3.2. Antibacterial activity of PILP-Ag organic-inorganic nanocomposite
PILP-Ag organic-inorganic nanocomposite were evaluated for antimicrobial activity (Fig. 7). The bacteria selected in this research are classified as pathogenic super bacteria and can be used as appropriate candidates in antibacterial tests. The MIC of PILP-Ag organic-inorganic nanocomposite against Streptococcus aureus ATCC 35668 and Escherichia coli O157 PTCC 1276 were establish to be 2–1024 and 2–1024 µg/mL, respectively. The MBC of PILP-Ag organic-inorganic nanocomposite against the bacteria were found in the range of 2–2048 and 2–2048 µg/mL, respectively. The lowest concentration of PILP-Ag organic-inorganic nanocomposite for MIC test for E. coli. and S. aureus were 256, 256 µg/mL and also, MBC test for E. coli. and S. aureus were 256, 512 µg/mL, respectively, these results show that PILP-Ag organic-inorganic nanocomposite could prevent growth and kill all tested bacterial pathogens. The antibacterial mechanism of the formed nanostructure mainly can be involves the electrostatic interactions of cationic and metallic parts (imidazolium units and silver NPs) with the negatively charged bacterial membrane[39, 40]. However, the hydrophobic part of the nanostructure (PILP) also plays a role in the mechanism and affects the internal and hydrophobic regions of the bacteria that this helps to rupture the cell membrane[41].
3.3. Cytotoxicity analysis of PILP-Ag organic-inorganic nanocomposite
MTT assay showed that PILP-Ag organic-inorganic nanocomposite with a concentration of 0.001 g and 0.005 g had a less damage on HFF-2 cells, because more than 90% of the treated cells were alive compared to the control group (Fig. 8). Furthermore, there is no significant difference in terms of cell growth and viability between concentrations of 0.001 g and 0.005 g of PILP-Ag organic-inorganic nanocomposite.

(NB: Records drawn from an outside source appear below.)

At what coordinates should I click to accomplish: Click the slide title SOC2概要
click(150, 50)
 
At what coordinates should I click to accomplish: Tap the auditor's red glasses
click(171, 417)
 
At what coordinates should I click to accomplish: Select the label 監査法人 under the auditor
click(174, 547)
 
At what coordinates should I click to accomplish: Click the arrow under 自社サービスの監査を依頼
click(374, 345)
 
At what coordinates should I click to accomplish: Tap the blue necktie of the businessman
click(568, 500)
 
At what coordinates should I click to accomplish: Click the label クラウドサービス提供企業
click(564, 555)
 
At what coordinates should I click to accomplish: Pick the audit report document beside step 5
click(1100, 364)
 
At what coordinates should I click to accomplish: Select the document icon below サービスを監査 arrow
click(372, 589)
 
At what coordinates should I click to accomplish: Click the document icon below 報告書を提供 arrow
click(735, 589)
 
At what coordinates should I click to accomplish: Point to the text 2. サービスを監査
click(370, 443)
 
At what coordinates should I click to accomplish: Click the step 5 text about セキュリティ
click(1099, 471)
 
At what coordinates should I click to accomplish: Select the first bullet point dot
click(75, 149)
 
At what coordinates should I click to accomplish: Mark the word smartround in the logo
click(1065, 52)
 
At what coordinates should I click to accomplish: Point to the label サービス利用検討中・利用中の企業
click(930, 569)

However, with increasing the concentration of nanomaterials, cells viability in cells treated was decreased about 25% and 45% with high concentrations of 0.01 g and 0.05 g of PILP-Ag organic-inorganic nanocomposite.

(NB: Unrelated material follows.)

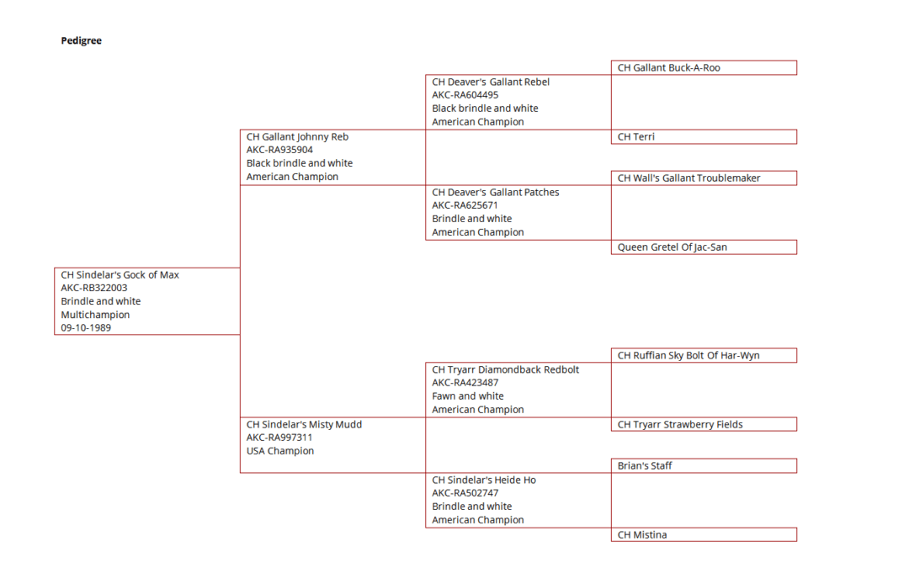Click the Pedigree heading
pyautogui.click(x=81, y=40)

3.4. Drug release behavior
The drug release shows the amount of mass transfer from a solid phase to a broth phase under usual conditions. The principal phase in delivery of drug is the interaction between the nanocarrier of the drug and the buffer solution, which occurs between the carrier and buffer. Hence, kinetics of the drug release are related to the rate of the reaction at the inter-face, the rate of the flow of PBS solution on the path into the inter-face of PBS solution and carrier and the molecular diffusion of the dissolved drug molecules from the inter-face toward the broth solution. Consequently, the MTX release of PILP-Ag organic-inorganic nanocomposite was evaluated at 37°C and pH 7.4 shown in Fig. 9. The drugs were released from PILP-Ag organic-inorganic nanocomposite by exchanging with phosphate anions and capillary forced release from structure at the desired pH in a stable method. In the first 20 h, the most drug releasing levels were regarded to drugs absorbed in the surface of the PILP-Ag organic-inorganic nanocomposite and drugs, which were bonded to the substrate by, π-cation, hydrogen bonds and electrostatic interaction, quickly developing a therapeutic dose. After that, the available and remaining drugs balanced with PILP counter ions and coupling with Ag NPs, in addition to slowing down the release rate, reduce the release rate of the drug and deliver the drug continuously and for a longer constant period. Gradually the release increased and reached its maximum value (96.18%) in 120 hours of release. The slow release rate allows the drug to reach the body over a longer period, thus reducing the number of doses the patient can take.